PREGUNTAS DEL MATERIAL:
a: Según el texto sobre la cuestión penitenciaria en Bolivia, ¿cuántos muertos hubo en el motín carcelario de Palmasola de agosto de 2013?
b: Escribe la continuación del texto sobre la cuestión penitenciaria en Bolivia, empezando después de su última oración.

TEXTO DE ORIGEN:
____

Lo que pasa en nuestro país  posee sus propias características y, en proporción al volumen de la población, podría ser incluso mucho peor de lo que sucede en el país vecino. Bástenos recordar que en el motín carcelario de Palmasola, en agosto de 2013, hubo más de una treintena de muertos y que de modo incesante los casos de muerte han continuado.

La cuestión penitenciaria es uno de los componentes de la gravísima situación por la que atraviesa la justicia boliviana y posiblemente uno de los más lacerantes visto desde el punto de vista de los Derechos Humanos. La posibilidad de abordar por lo menos atenuantes, sin hablar todavía de de soluciones, pasa entonces por el encaramiento integral de esta problemática, la búsqueda de cambios estructurales y la puesta en práctica de avances normativos que en la práctica no se cumplen, se quedan en el papel como simples enunciados.

____

DATOS DE ENTRADA:
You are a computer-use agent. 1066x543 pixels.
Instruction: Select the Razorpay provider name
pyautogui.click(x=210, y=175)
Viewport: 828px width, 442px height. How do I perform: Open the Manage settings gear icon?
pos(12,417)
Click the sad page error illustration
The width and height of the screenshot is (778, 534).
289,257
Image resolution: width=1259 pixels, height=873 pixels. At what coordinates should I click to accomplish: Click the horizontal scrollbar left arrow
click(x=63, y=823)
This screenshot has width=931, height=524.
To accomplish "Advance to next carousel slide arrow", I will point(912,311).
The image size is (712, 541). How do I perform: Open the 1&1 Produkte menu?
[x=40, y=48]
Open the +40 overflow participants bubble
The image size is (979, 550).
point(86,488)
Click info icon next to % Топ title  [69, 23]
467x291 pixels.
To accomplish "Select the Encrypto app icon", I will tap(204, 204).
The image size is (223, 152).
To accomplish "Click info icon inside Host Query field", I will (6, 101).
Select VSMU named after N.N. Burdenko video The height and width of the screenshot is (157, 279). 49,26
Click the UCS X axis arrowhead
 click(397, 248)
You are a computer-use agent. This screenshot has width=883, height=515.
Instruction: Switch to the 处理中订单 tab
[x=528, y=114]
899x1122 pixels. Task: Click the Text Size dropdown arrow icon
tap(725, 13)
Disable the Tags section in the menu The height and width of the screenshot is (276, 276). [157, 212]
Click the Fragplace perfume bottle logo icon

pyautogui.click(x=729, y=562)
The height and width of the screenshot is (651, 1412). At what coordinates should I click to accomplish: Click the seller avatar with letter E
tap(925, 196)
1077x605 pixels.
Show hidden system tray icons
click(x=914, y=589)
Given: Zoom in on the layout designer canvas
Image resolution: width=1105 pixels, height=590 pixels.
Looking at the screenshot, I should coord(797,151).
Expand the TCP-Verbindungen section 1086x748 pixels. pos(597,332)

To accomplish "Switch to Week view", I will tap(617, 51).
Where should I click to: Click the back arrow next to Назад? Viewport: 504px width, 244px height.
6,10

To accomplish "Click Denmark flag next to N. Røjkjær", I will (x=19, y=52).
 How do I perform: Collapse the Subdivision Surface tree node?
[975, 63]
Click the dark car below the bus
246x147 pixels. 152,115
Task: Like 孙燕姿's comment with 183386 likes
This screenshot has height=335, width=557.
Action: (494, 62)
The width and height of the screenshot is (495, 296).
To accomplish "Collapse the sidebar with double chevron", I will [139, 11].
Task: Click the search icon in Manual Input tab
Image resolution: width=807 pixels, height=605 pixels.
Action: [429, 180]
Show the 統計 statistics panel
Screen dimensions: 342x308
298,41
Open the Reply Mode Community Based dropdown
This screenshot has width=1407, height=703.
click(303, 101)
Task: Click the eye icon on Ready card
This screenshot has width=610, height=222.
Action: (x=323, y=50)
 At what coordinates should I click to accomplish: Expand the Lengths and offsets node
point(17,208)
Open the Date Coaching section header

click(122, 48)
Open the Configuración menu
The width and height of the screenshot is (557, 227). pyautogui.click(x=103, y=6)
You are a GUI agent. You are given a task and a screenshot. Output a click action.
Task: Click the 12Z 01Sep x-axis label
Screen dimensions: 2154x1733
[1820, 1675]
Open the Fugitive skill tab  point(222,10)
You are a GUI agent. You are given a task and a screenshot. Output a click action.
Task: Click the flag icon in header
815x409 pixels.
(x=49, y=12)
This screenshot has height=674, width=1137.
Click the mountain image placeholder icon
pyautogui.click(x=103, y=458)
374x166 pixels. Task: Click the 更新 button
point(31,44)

____

RESPUESTAS REDACTADAS:
a: Hubo más de una treintena de muertos.

b:
A juicio de especialistas que lleva años estudiando estos temas, ese es precisamente el principal problema: un contraste entre leyes y decretos muy avanzados y una realidad

horripilante y dantesca que tiene diversos orígenes. Entre ellos el bajísimo monto que el Presupuesto del Estado asigna a la Justicia (apenas, un 052%). También el abuso persistente de la “detención preventiva” que llena las cárceles de prisioneros y prisioneras sin sentencia, dando lugar a un hacinamiento descomunal (por ejemplo, la cárcel de Mocoví en el Beni, construida para 150 personas, alberga en la actualidad a casi 500; o San Pedro, en La Paz, donde existen más de 250 internos sin celda, que duermen en pasillos, gradas o patios al descubierto). A esto hay que sumar la paulatina pérdida de control de los recintos carcelarios por parte de la policía y la toma de éstos por bandas organizadas que no solamente monitorean acciones delincuenciales en el exterior, sino que disputan entre si, a veces de forma sangrienta, para poseer la sartén por el mango.

En el trasfondo  de este panorama, se denuncia también el cercenamiento de la autonomía del órgano judicial y su sometimiento constante a presiones y manipuleos de diverso tipo.

Y por si todo lo anterior fuera poco, circula en general una escasa y deficiente información sobre estos temas, situación que es aprovechada demagógicamente por algunos políticos para hacer creer a la ciudadanía que el endurecimiento de las penas se traduciría en mayores niveles de seguridad, una falsedad refutada por la experiencia mundial y por todas las investigaciones al respecto.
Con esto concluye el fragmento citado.